▸ **Excerpt provided**:

Re: Report oldest xmin source when autovacuum cannot remove tuples - Mailing list pgsql-hackers

From Japin Li
Subject Re: Report oldest xmin source when autovacuum cannot remove tuples
Date
Msg-id SY7PR01MB109210F944A86A8771BC5EE2AB640A@SY7PR01MB10921.ausprd01.prod.outlook.com
Whole thread Raw
In response to Report oldest xmin source when autovacuum cannot remove tuples  (Shinya Kato <shinya11.kato@gmail.com>)
List pgsql-hackers
On Mon, 16 Mar 2026 at 15:59, wenhui qiu <qiuwenhuifx@gmail.com> wrote:
> HI Shinya
>> typedef enum XidHorizonBlockerType
>> {
>>     XHB_NONE = 0,
>>     XHB_ACTIVE_TRANSACTION,
>>     XHB_IDLE_IN_TRANSACTION,
>>     XHB_PREPARED_TRANSACTION,
>>     XHB_XMIN_ACTIVE_TRANSACTION,
>>     XHB_XMIN_IDLE_IN_TRANSACTION,
>>     XHB_HOT_STANDBY_FEEDBACK,
>>     XHB_REPLICATION_SLOT,
>> }
> Thank you for your working on this ,I have another small suggestion
> The priority ordering encoded in XidHorizonBlockerType determines which blocker gets reported when multiple
candidates
> exist. In particular:
>
> ACTIVE_TRANSACTION
> IDLE_IN_TRANSACTION
> PREPARED_TRANSACTION
>
> Prepared transactions are currently ranked after idle-in-transaction sessions. Operationally, prepared transactions
are
> often harder for DBAs to resolve than idle sessions, so it might be worth clarifying the rationale behind this
ordering
> or reconsidering whether prepared transactions should have higher priority.

Agreed.  Explaining the reason for this priority is very helpful.

▸ **Stored data**:
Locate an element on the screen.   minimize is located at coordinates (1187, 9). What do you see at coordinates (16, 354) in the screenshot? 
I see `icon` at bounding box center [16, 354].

▸ **Given problem 1**: In the mailing list reply about reporting the oldest xmin source, what kind of transaction does the suggestion say is often harder for DBAs to resolve than idle sessions?
▸ **Given problem 2**: List every member of the XidHorizonBlockerType enum shown in the mailing list reply about reporting the oldest xmin source.
▸ **Given problem 3**: Carry on with the mailing list reply about reporting the oldest xmin source, beginning right after its last sentence.

▸ **Task answer 1**: Prepared transactions.

▸ **Task answer 2**: XHB_NONE, XHB_ACTIVE_TRANSACTION, XHB_IDLE_IN_TRANSACTION, XHB_PREPARED_TRANSACTION, XHB_XMIN_ACTIVE_TRANSACTION, XHB_XMIN_IDLE_IN_TRANSACTION, XHB_HOT_STANDBY_FEEDBACK, XHB_REPLICATION_SLOT

▸ **Task answer 3**:
>> typedef enum XidHorizonBlockerType
>> {
>>     XHB_NONE = 0,
>>     XHB_ACTIVE_TRANSACTION,
>>     XHB_PREPARED_TRANSACTION,
>>     XHB_IDLE_IN_TRANSACTION,
>>     XHB_XMIN_ACTIVE_TRANSACTION,
>>     XHB_XMIN_IDLE_IN_TRANSACTION,
>>     XHB_HOT_STANDBY_FEEDBACK,
>>     XHB_REPLICATION_SLOT,
>> }
> Another one:
> Currently GetXidHorizonBlocker() selects only one blocker (based on the enum priority) even though multiple
independent
> sources could hold back the xmin horizon simultaneously. For example, it is possible to have both a prepared
transaction
> and a replication slot preventing the horizon from advancing.
> Have you considered reporting all detected blockers instead of just the highest-priority one? Returning only a single
> entry might hide other relevant blockers from the user.
>

I'm also curious — why don't we list all the blockers? Did I miss anything?

> Thanks
>
> On Thu, Feb 5, 2026 at 12:40 PM Shinya Kato <shinya11.kato@gmail.com> wrote:
>
>  HI,
>
>  Sorry for the late reply. I've updated the patch to follow Sami's
>  recommended approach.
>
>  Overview:
>  - Instead of modifying ComputeXidHorizons(), this patch introduces two
>  new functions: GetXidHorizonBlockers() and GetXidHorizonBlocker().
>  - GetXidHorizonBlockers() retrieves all potential blockers. This API
>  design leaves open the possibility of exposing this information
>  through a dynamic statistics view in the future [0].
>  - GetXidHorizonBlocker() selects the highest-priority blocker from the
>  candidates returned by GetXidHorizonBlockers().
>  - Priority is defined in the XidHorizonBlockerType enum. By
>  distinguishing whether the blocker matches the horizon via xid or
>  xmin, the appropriate blocker is selected.
>
>  Changes addressed from review comments:
>  - Fixed unstable regression test (Fujii-san's and Andres's comments).
>  - When multiple blockers share the same horizon, the blocker with the
>  highest priority is now selected for output (Fujii-san's comment).
>  - Removed unnecessary code (Fujii-san's comment).
>  - Distinguished between active transactions and idle-in-transaction
>  sessions, and added tests for both (Sami's and Wenhui's comments).
>  - Added a trailing comma to the last value of the enum (Sami's comment).
>  - Added a new function GetXidHorizonBlockers(), modeled after
>  BackendXidGetPid(), instead of modifying ComputeXidHorizons() (Sami's
>  comment).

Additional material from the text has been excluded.